To illustrate this analysis cost, consider a system that calculates mortgage amortization schedules. Naturally, its integration test suite contains assertions based on real-world examples of known inputs and expected schedules. Suppose that a developer uncovers that the system is rounding values too early in some calculation, so they change the affected unit and its corresponding test, and then push the fix. Next, the build breaks and roughly half of the related integration tests are red. The team must now ask, "Which tests are red because their expectations were generated using the faulty rounding logic? Which tests might indicate an actual problem with the change?" For important financial calculations, this test failure analysis stemming from a relatively simple code change might literally take weeks of effort.

Test Success Analysis

Less worthy of lengthy discussion is "true positive" and "false positive" analysis, since developers rarely spend much time studying why passing tests succeed, but it's worth noting that "false positives" (that is, a test which passes when the code doesn't actually exhibit the intended behavior) are a common problem in their own right.

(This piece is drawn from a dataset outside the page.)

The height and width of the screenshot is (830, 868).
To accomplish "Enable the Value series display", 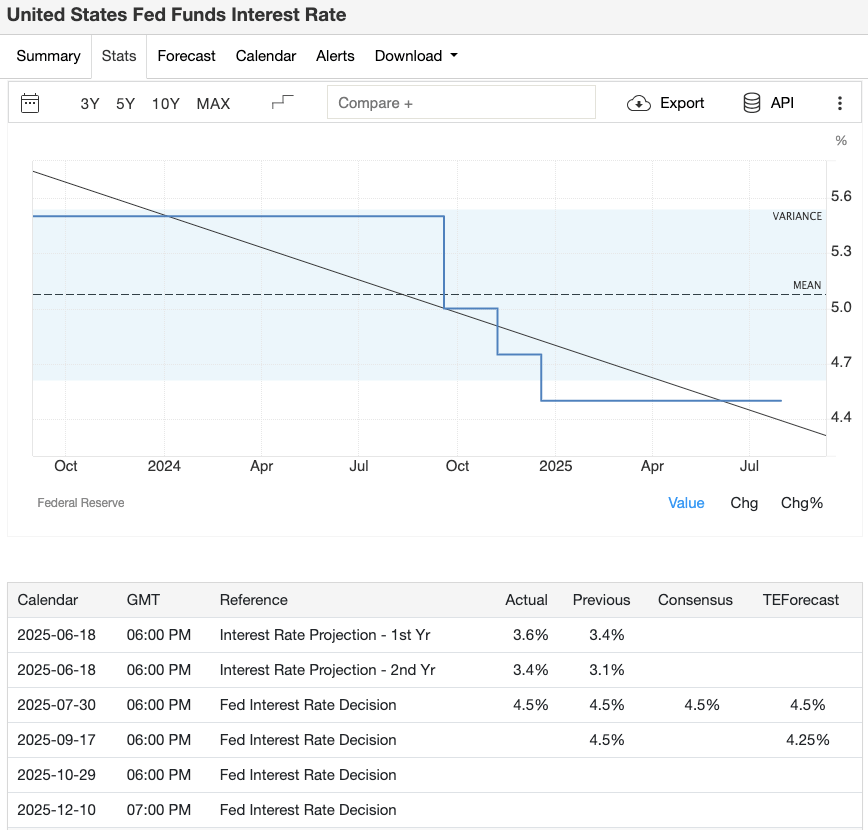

Jim Weirich called these "fantasy tests", and they're especially common when a test exhibits:

  • Liberal, undisciplined use of test doubles in a Detroit-school test, such that actual instances of the subject won't behave as they do when placed under test
  • Generated test cases (e.g. when tests are defined in the body of a loop over an array or hash of test data) which, ironically, rarely test the generation logic itself (this is very common in JavaScript tests because of a common gotcha in var scoping and loops)